Debbie Herlevic, a registered nurse who’s been with the Lake for 27 years, says the extra incentive attached to shift bidding encourages nurses to sign up for extra shifts when they might not otherwise.

“Personally I think it’s worked out really well,” she says. “I’ve participated in it a lot.”

Guay says the Lake has tried various things to attract and keep nurses, including sign-up bonuses—a plan that was dropped after an outcry from existing full-time staff. It’s common for hospitals in major markets to lavish sign-up bonuses as much as $1,000.

“We’re fighting Houston and Dallas, which have huge shortages,” Guay says. “They do some very attractive offers.”

But the Lake has devised other incentives to encourage nurses to stick around, such as paying for them to go to school. A licensed practical nurse, can get money to become an RN. Likewise, RNs with an associate’s degree can get money to get their bachelor’s and/or master’s. New graduates get reimbursed for the money they spent on nursing school. Nurses who have their school paid for by the Lake are required to work one calendar year for every credit hour the hospital covers.

“We do all of that to try to get nurses in, to keep them for our community,” Guay says.

What’s responsible for the nursing shortage? Guay thinks it goes back to the country’s experiment with managed care in the 1990s. Hospitals started closing their doors and laying off nurses to the point that far fewer people went to nursing school. Today it’s opposite: A good nurse can write his or own ticket.

“You work when you want,” Rogers says. “Job security is huge with nursing.”

While the number of actively licensed nurses in the state grows each year, many could be working in other states, speculates Carl Nagin, an analyst with the Louisiana State Board of Nursing. He says one reason hospitals are experiencing shortages is that so-called travel nursing pays much better than working for a single hospital.

Guay says the Lake uses travel nurses—represented by agencies—and contract nurses who sign contracts with the hospital on their own. Both kinds are expensive, she concedes, which is one reason behind shift bidding. Guay poses another reason for the shortage: Nursing programs don’t have enough faculty to teach everyone who wants to go to nursing school, which puts a damper on potential enrollment.

“They have waiting lists of people trying to get in,” she says.

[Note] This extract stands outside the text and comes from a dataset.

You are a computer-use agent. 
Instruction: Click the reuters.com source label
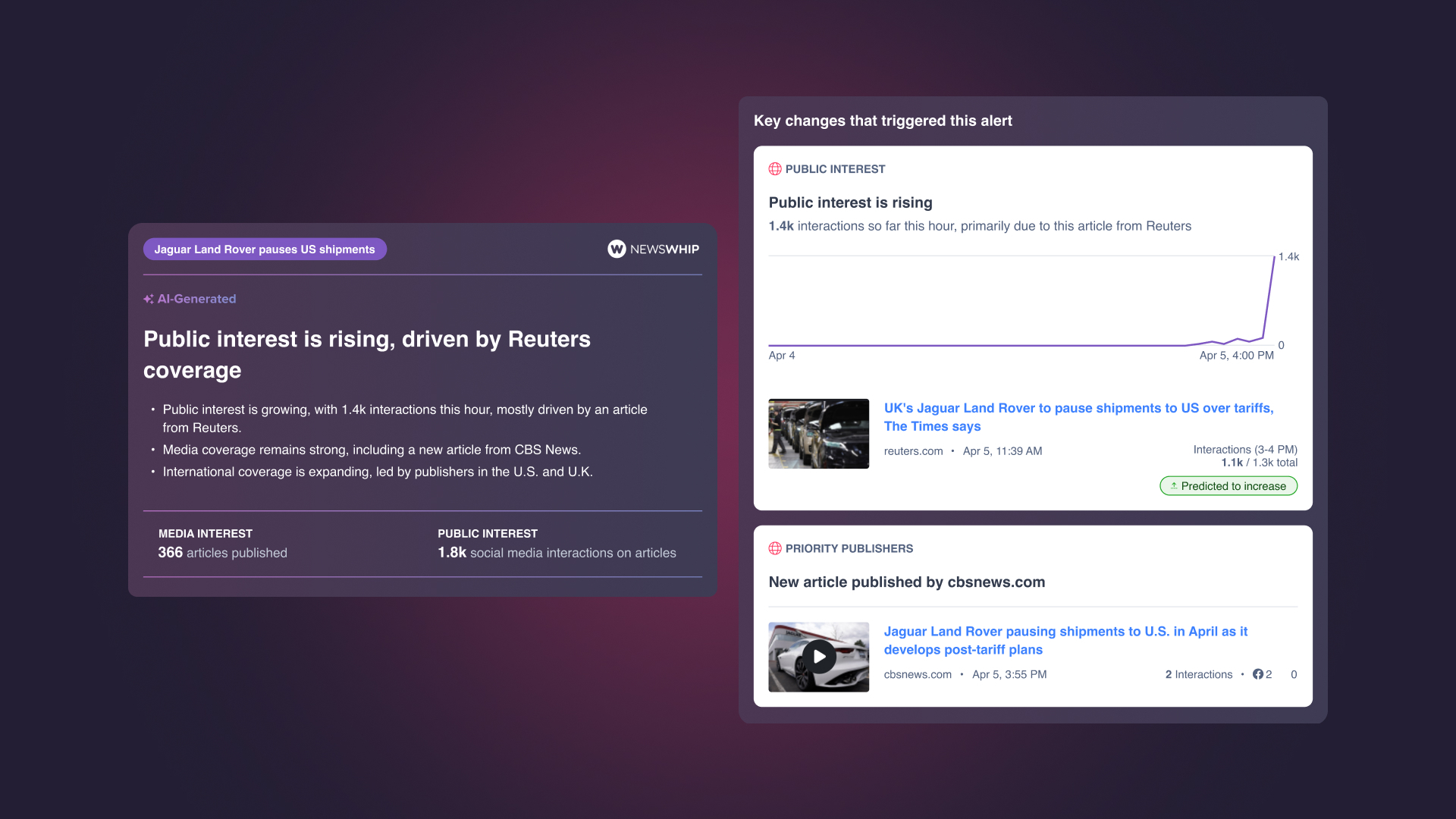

Those instructors, meanwhile, are 50 years old on average, and it’s unlikely there will be enough new ones to fill the void left when they retire. Also, the average age of today’s hospital nurse is late 40s. So you’ve got a dwindling pool of nurses and nursing faculty on one hand, and an approaching tsunami of retiring boomers, guaranteed to send demand for nursing services ever skyward, on the other.

Shift bidding isn’t a cure-all by any means. But it helps—as it might in any industry with similar staffing shortages.

“I don’t think anything’s ever going to take care of the total problem with the number of nurses that we’re down, but it sure has made our life a lot simpler,” Guay says. “We had times it had gotten to the point where out managers were having to come and cover medical shifts. We rarely see that happening now.”